--- begin EXCERPTED RECORDS ---

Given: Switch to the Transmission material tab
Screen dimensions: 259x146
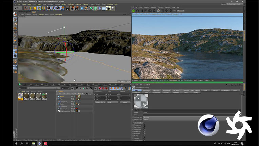Looking at the screenshot, I should click(x=157, y=92).
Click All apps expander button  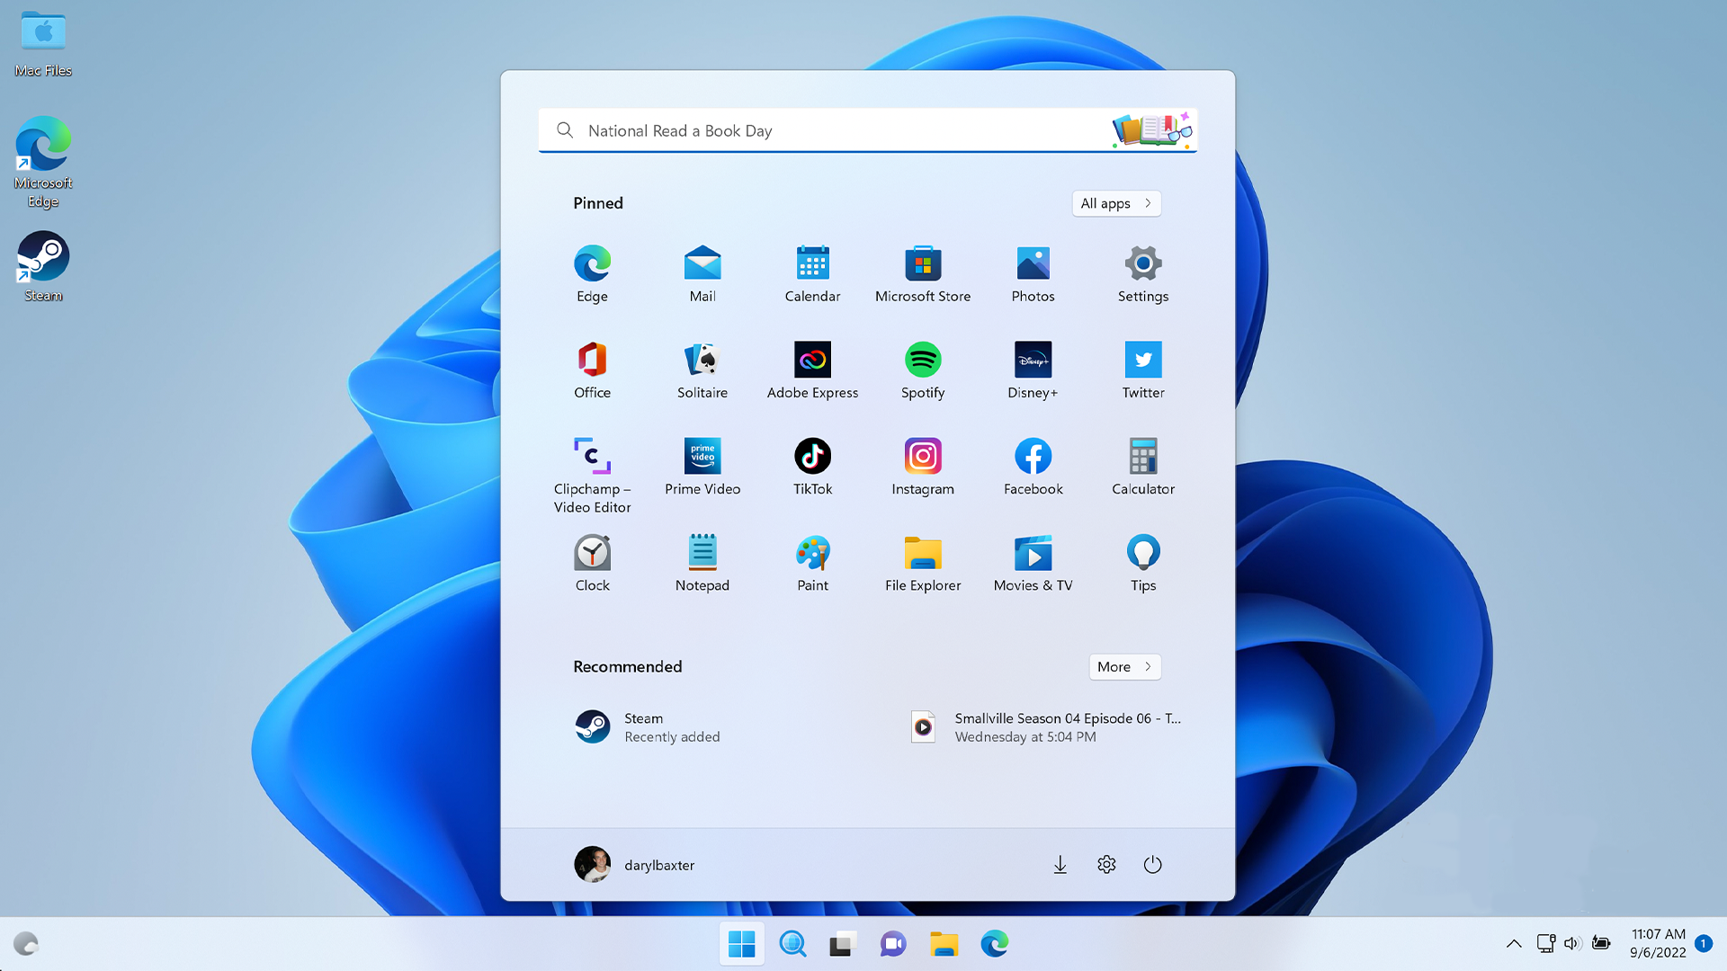[1115, 201]
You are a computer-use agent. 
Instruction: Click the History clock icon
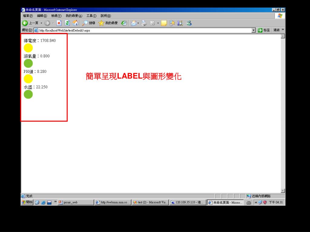tap(124, 23)
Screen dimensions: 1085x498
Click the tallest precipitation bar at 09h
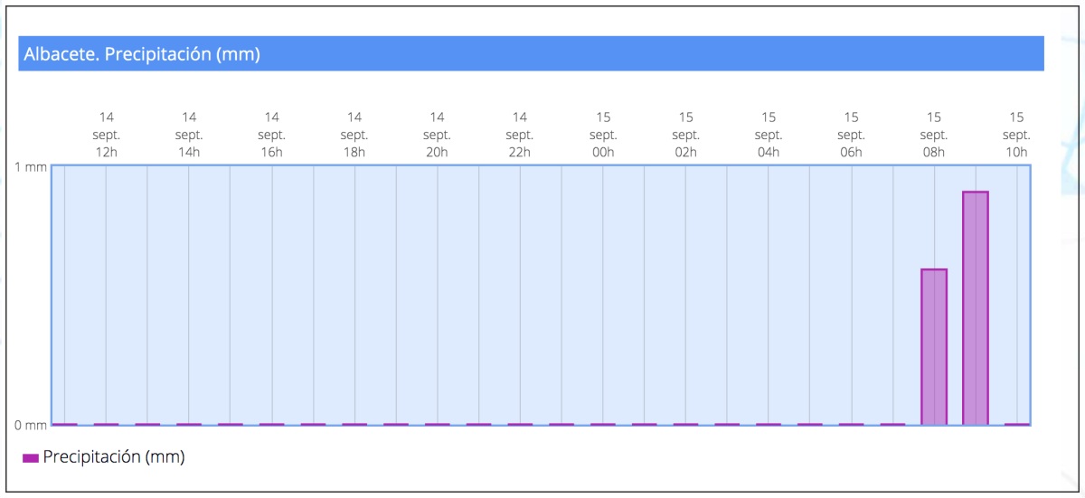[976, 308]
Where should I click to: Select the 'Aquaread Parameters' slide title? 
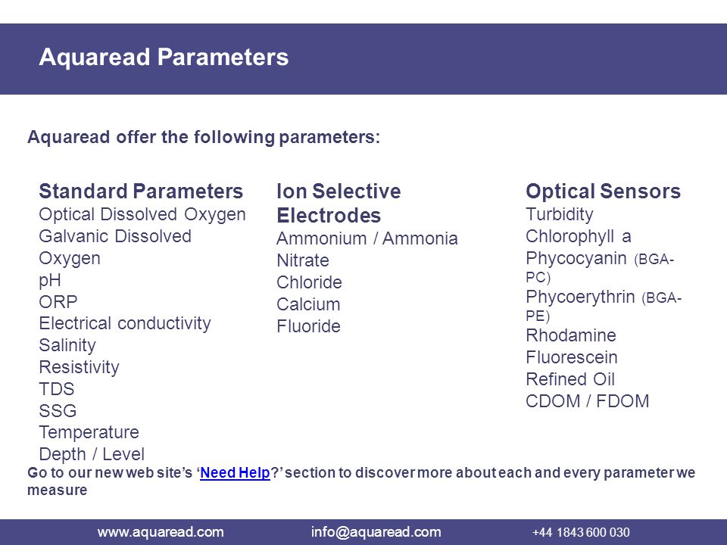click(164, 57)
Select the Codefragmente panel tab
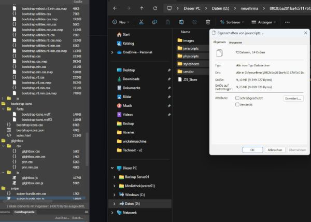This screenshot has width=311, height=222. click(24, 212)
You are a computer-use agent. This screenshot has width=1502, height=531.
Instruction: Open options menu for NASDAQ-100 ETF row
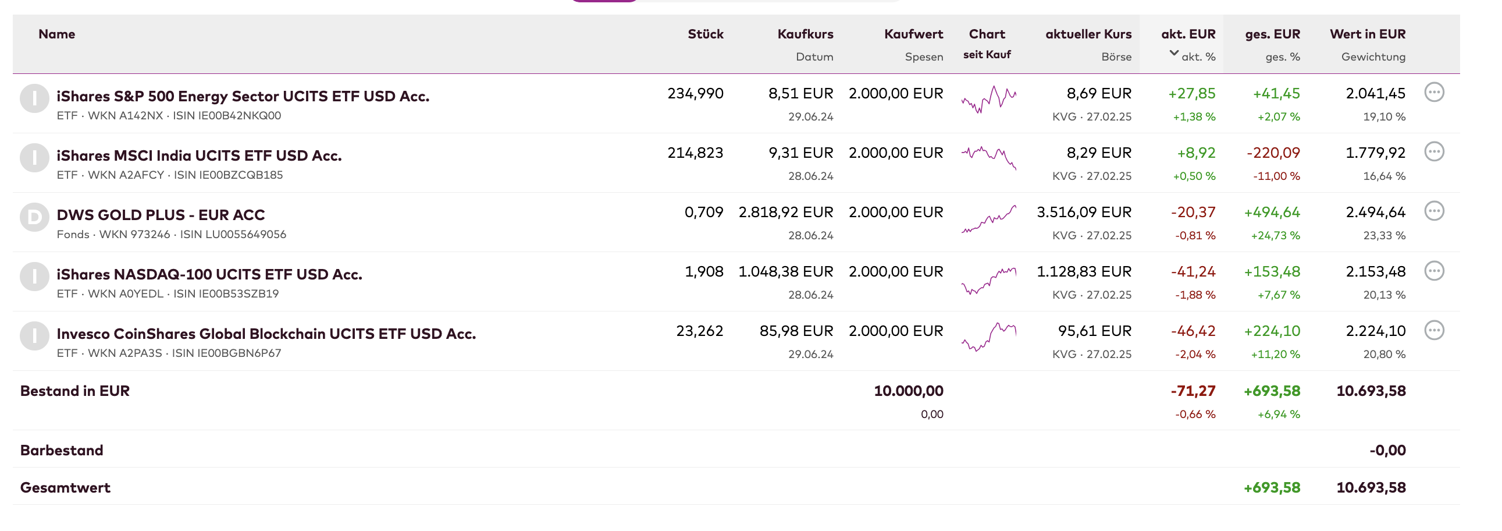pos(1434,271)
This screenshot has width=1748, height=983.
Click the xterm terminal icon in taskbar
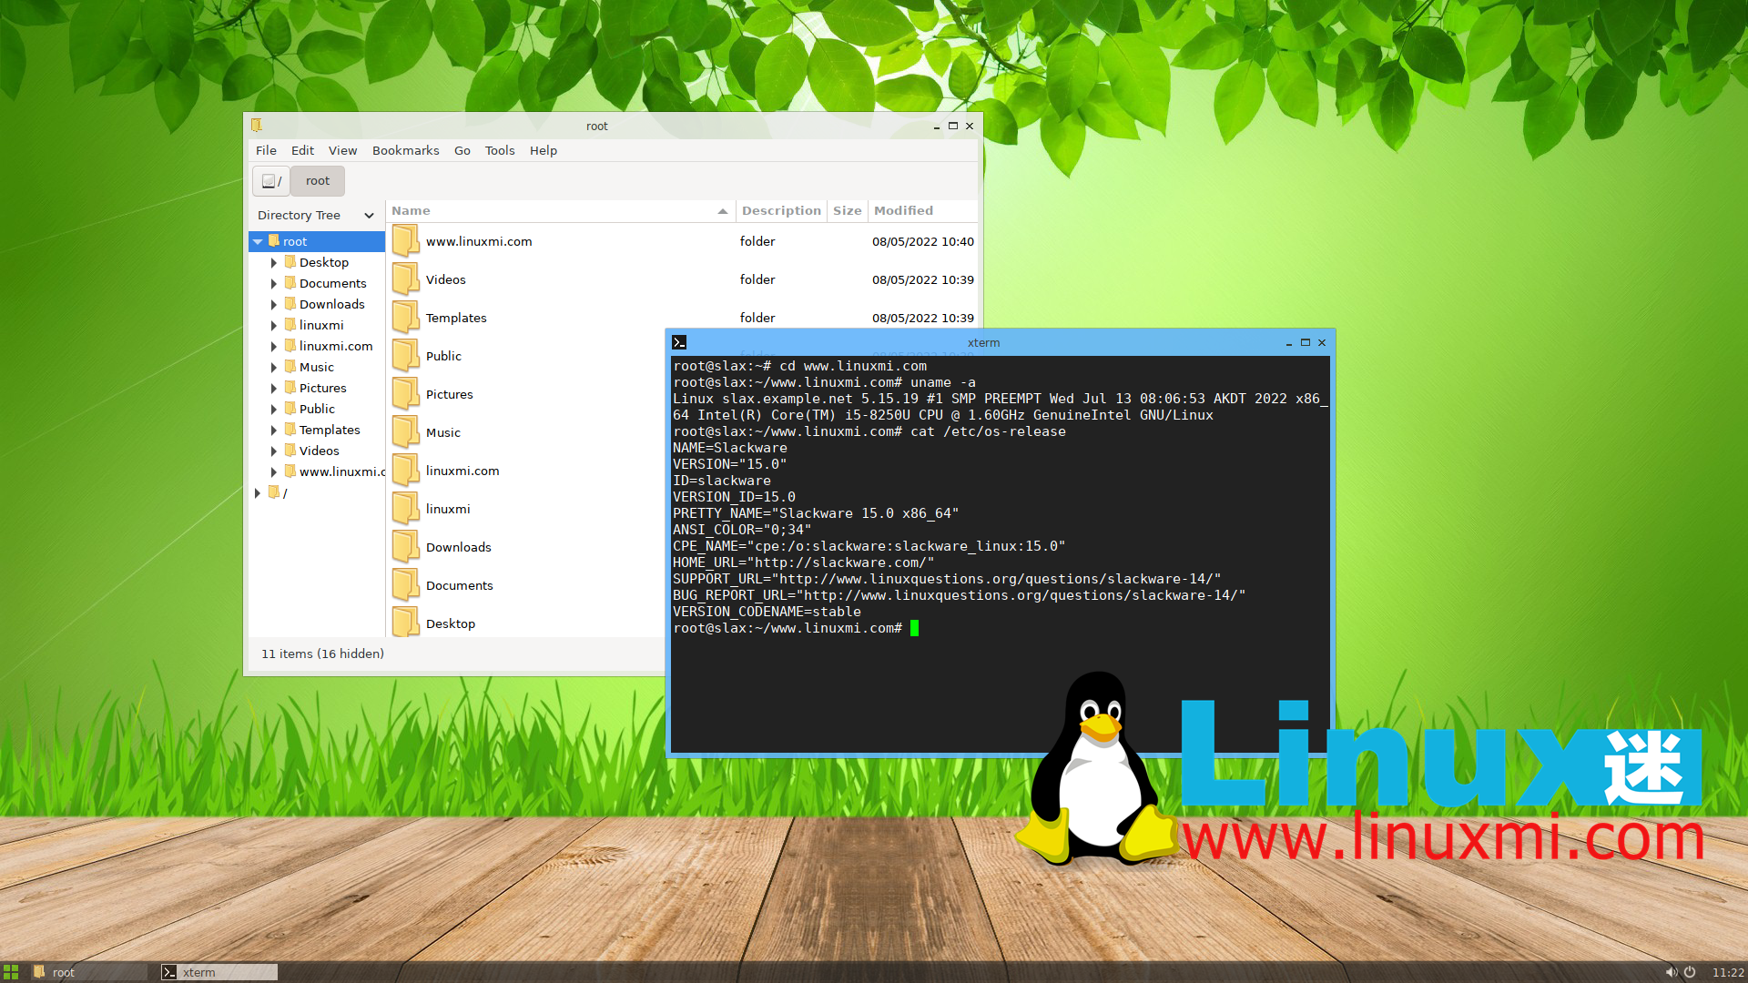click(x=169, y=972)
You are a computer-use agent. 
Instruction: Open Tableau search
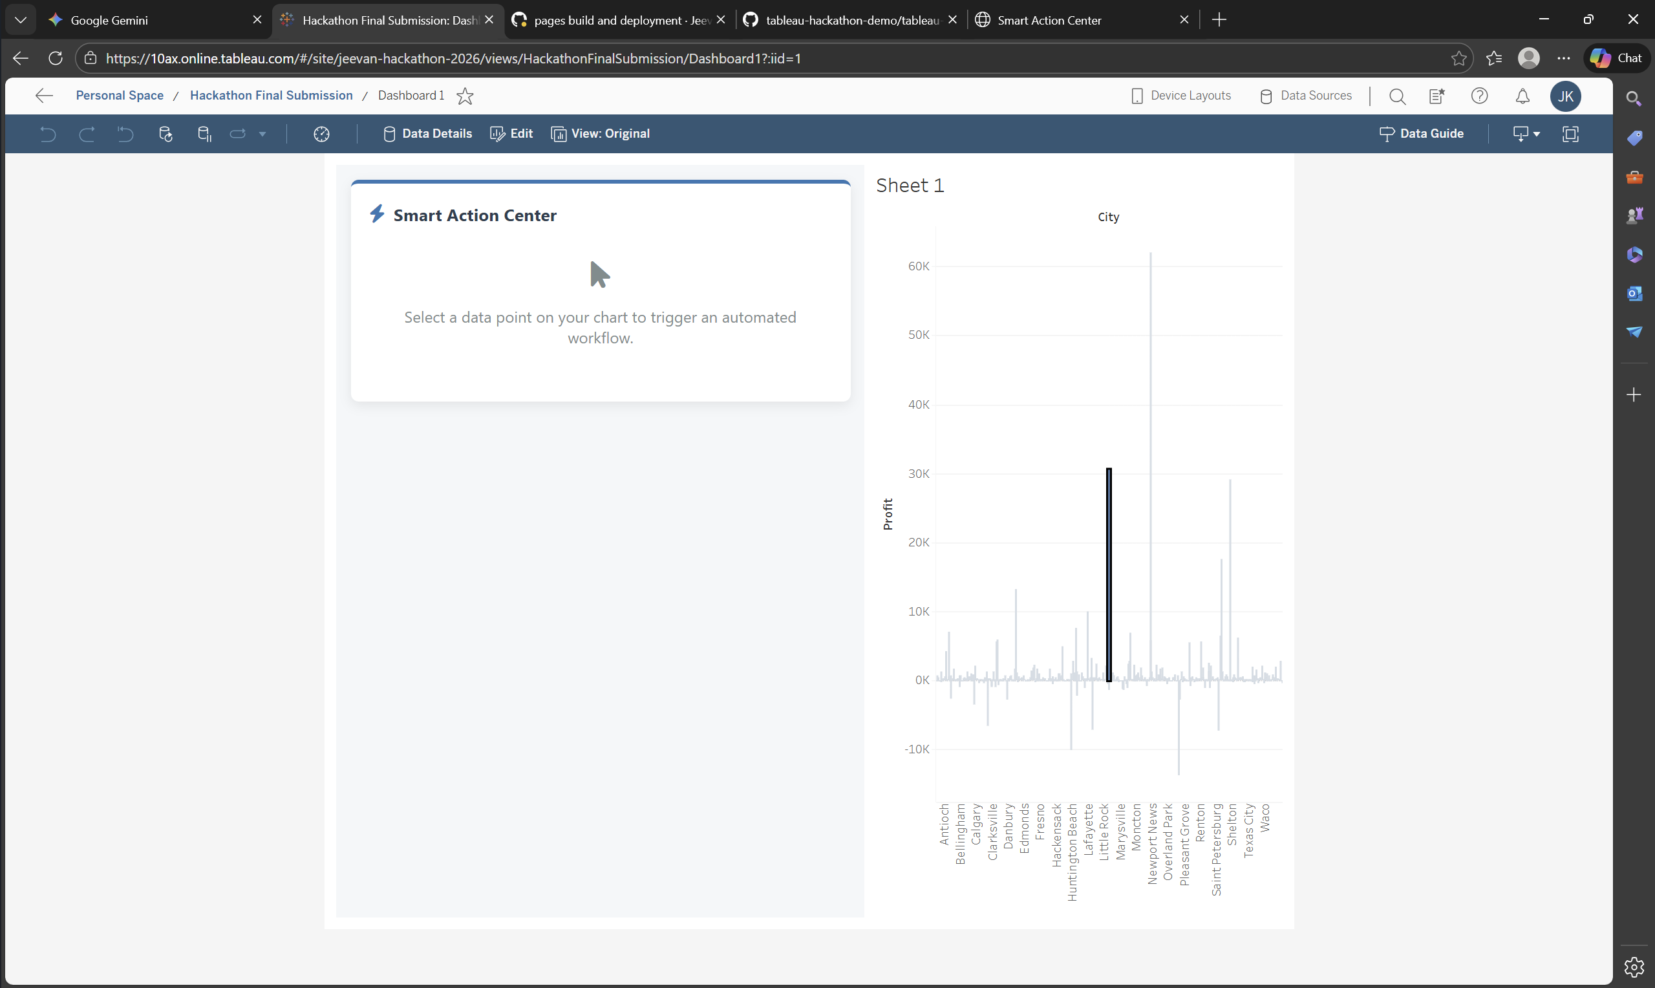click(x=1397, y=96)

--- end EXCERPTED RECORDS ---

**WHAT IS BEING ASKED**
Can you repeat the part of the items that opens with the line containing "Select the Codefragmente panel tab" and closes with the line containing "click(x=169, y=972)", swapping "taskbar" for "dock" and leaving out the pictures?

**WRITTEN RESPONSE**
Select the Codefragmente panel tab
This screenshot has width=311, height=222. click(24, 212)
You are a computer-use agent. This screenshot has width=1502, height=531.
Instruction: Open options menu for NASDAQ-100 ETF row
pos(1434,271)
This screenshot has width=1748, height=983.
Click the xterm terminal icon in dock
click(x=169, y=972)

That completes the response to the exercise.